Oxidative stress mediated by hyperglycemia-induced generation of ROS contributes significantly to the development and progression of diabetes and related vascular damage [66]. Diabetes is usually accompanied by increased production of free radicals and impaired antioxidant mechanisms. Moreover, ROS are involved in insulin resistance via its regulatory effects on mitochondrial function [67], [68]. The diabetic vessels from animal models and endothelial derived cells in cell culture models under hyperglycemic conditions exhibit high levels of ROS associated with decreased levels of endothelial NO [69], [70]. The chronic treatment with TAD in diabetic mice was shown to improve redox signaling by enhancing the antioxidant enzyme glutathione S-transferase Kappa-1 (GSKT-1) and downregulate redox regulatory chaperones, heat shock protein 8 and 75 kDa glucose regulatory protein [58]. Moreover, TAD treated diabetic mice had significantly lower levels of GSSG/GSH suggesting reduction of oxidative stress [58].

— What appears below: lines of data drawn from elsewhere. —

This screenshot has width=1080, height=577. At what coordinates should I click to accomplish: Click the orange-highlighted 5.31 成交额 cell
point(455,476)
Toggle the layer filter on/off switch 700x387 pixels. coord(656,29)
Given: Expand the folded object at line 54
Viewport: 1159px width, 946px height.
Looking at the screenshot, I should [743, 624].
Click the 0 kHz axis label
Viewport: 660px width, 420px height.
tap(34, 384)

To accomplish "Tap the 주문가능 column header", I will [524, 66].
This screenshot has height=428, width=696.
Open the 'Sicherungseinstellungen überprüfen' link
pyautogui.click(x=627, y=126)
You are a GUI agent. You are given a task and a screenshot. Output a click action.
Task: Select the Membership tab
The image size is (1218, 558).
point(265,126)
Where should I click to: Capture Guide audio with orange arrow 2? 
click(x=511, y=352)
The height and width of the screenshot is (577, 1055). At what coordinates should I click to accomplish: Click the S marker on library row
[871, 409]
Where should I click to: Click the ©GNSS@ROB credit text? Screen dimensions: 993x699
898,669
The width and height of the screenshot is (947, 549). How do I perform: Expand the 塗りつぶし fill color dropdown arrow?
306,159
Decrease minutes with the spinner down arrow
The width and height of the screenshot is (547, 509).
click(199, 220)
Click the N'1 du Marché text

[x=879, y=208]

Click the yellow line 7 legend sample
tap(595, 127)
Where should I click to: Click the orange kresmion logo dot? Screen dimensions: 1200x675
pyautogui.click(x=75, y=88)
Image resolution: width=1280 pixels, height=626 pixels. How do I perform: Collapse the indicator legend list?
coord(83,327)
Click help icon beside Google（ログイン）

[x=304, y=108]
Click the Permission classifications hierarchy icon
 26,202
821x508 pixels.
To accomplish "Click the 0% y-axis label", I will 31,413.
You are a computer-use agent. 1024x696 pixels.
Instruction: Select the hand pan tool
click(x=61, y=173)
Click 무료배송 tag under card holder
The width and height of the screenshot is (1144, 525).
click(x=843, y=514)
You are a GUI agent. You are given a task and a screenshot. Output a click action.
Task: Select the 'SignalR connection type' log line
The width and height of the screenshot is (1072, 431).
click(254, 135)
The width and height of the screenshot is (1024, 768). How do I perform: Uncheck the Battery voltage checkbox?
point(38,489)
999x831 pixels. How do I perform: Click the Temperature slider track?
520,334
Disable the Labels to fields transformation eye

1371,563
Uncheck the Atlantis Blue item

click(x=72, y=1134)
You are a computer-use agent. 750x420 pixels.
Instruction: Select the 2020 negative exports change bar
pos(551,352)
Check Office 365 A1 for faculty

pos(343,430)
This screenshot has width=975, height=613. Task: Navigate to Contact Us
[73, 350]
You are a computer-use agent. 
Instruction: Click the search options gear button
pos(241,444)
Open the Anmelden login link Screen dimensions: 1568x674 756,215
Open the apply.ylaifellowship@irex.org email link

In summary, we have provided evidence that TAD therapy ameliorates circulating inflammatory cytokines and chemokines in a diabetic model while improving fasting glucose levels and reducing infarct size following I/R injury in the heart. These results suggest that daily use of PDE-5 inhibitors may be a promising therapy for cardioprotection as well as reduction of pro-inflammatory cytokines in diabetic patients.